There was threat of a players strike at the 1939 PGA Championship!

There was threat of a players strike at the 1939 PGA Championship!

In the second week of July the 1939 PGA Championship was played at the Pomonok Country Club, which was in the Queens borough of New York on Long Island. The tournament was at Pomonok because it was just two miles from where the World’s Fair was being held that summer.

Two weeks before the championship former Llanerch Country Club professional Denny Shute, was informed by the PGA that he was not eligible for the tournament because he had been late paying his $25 dues. The deadline was May 20 and Shute’s check had arrived two days late. When news about Shute became known, some of his fellow tournament professionals began voicing threats not to play. Shute, who had won the PGA Championship in 1936 and 1937, appealed the ruling.

When the professionals arrived at Pomonok for the tournament, Shute was informed that his appeal had been denied. The PGA officers and District Vice Presidents, which made up an 11-man executive committee, had voted 6 to 5 against Shute playing in the tournament. As a Ryder Cup Team member and former PGA champion, he had been exempt from local qualifying.

When the other professionals entered in the tournament heard the results of the vote, 51 prominent tournament players signed a petition stating that they would not play unless Shute’s entry was accepted. A Pomonok member, Corky O’Keefe, who had put up $15,000 to sponsor the tournament, threatened a lawsuit against the PGA and Pomonok, stating there would not be a tournament unless Shute was playing.  More meetings of the PGA executive committee were held. Philadelphia CC professional Ed Dudley, who was the PGA Tour tournament chairman and a national vice president, was in favor of Shute playing. 

36-hole qualifying began with the issue unresolved. There were 120 competing for the 64-man match play ladder. Shute teed off in a pairing with Walter Hagen. He was not issued a score card. When Hagen learned that, he sent someone back to the clubhouse for a scorecard.

During the second day of qualifying, Tom Walsh secretary of the PGA, approached Shute after nine holes and offered him a check for $300 to withdraw. He said Shute could consider it an exhibition fee. Shute refused the offer and went on to post a 143 and qualify comfortably.

The committee had voted again and this time the vote was 8 to 3 against Shute. George Jacobus, president of the PGA, and Walsh emerged from the clubhouse.
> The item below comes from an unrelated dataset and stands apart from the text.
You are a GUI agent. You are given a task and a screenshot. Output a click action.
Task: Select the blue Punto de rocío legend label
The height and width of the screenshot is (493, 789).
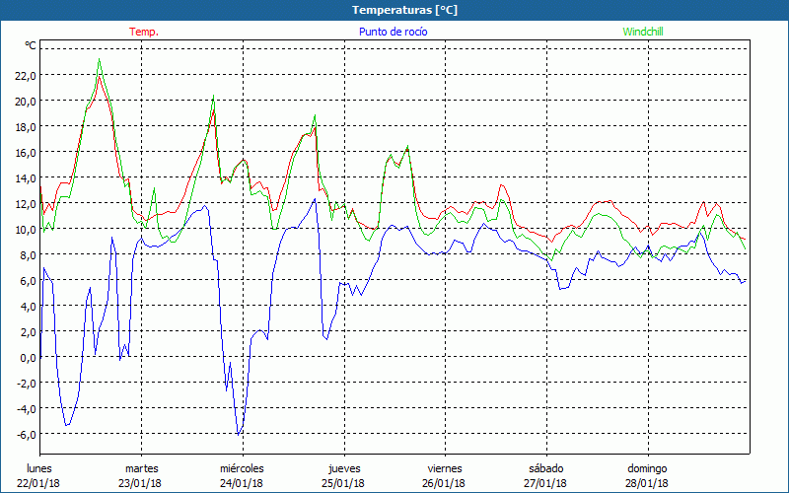click(393, 32)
Walsh announced that Shute was out of the tournament, but Jacobus said that he was president and was overruling the committee. Shute was in.

Match play began with Shute losing in the third round. The final was a neighborhood battle. Hershey Country Club professional Henry Picard defeated Reading Country Club professional Byron Nelson in 37 holes. The purse was $10,600 with a first prize of $1,100. The players were reimbursed for their travel expenses which used up the remainder of O’Keefe’s $15,000.